A ta santé, frangine
"Mais sii ! Tu te souviens pas ?"
Je lui jettais un regard blasé, du genre qui veut dire que j'ai même plus la force de répondre. Je l'avais croisé dans la rue, et il semblait persuadé qu'on se connaissait. Moi j'étais pas sûr, mais il avait voulu me payer un coup à boire : t'imagine bien qu'à ce tarif je pouvais bien mettre ma mémoire en doute. Et puis, il avait un argument de folie :
"Mais siii ! Même que je suis sorti avec ta soeur !"
Je secouais lentement la tête pour nier encore une fois, la bouche pleine de bière et les lèvres pleines de mousse. Ma mère elle m'a toujours appris à ne pas parler la bouche pleine.

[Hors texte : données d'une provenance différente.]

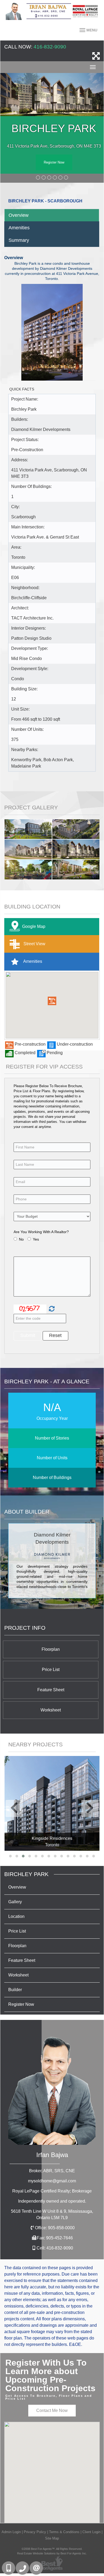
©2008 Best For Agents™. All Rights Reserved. (52, 2548)
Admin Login (11, 2532)
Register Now (54, 162)
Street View (33, 943)
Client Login (91, 2532)
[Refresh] (51, 1309)
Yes (36, 1239)
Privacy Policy (35, 2532)
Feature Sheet (50, 1690)
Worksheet (51, 1710)
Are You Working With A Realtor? (41, 1232)
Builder (15, 1989)
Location (16, 1916)
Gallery (15, 1902)
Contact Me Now (52, 2410)
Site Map (52, 2538)
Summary (19, 240)
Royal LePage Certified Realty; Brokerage (52, 2191)
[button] (52, 1000)
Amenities (19, 227)
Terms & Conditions (64, 2532)
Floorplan (51, 1649)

Essaie avec la bouche pleine de bière, tu vas vite comprendre pourquoi.
"Nan, ça, ça m'étonnerait..." que je répondis une fois ma goulée avalée. "Qu'on ait été dans la même promo au lycée, je veux bien, mais que tu sois sorti avec ma soeur j'y crois pas une seconde".
Il éclata de rire et écarta les bras comme pour prendre tout les clients du bar à témoin. Le visage du Saint. L'enrobé de bonne foi.
"Mais siiii ! Enfin ! J'suis quand même bien placé pour le savoir, non ?"
Je ricanais et terminais rapidement ma bière : ce qui est pris n'est plus à prendre et ne peux plus être repris. Je suis pas un gros fana de bière, mais il faut avouer qu'une bonne mousse bien fraîche après le boulot ça passe toujours très bien. Surtout quand on la paye pas. Parce qu'une bière, si c'est pas gratuit, c'est trop cher.
"Nan mon gars, t'as jamais sorti avec ma soeur..." assénais-je une dernière fois en me levant de mon tabouret de bar.
J'étais sûr de moi : j'ai jamais eu de soeur.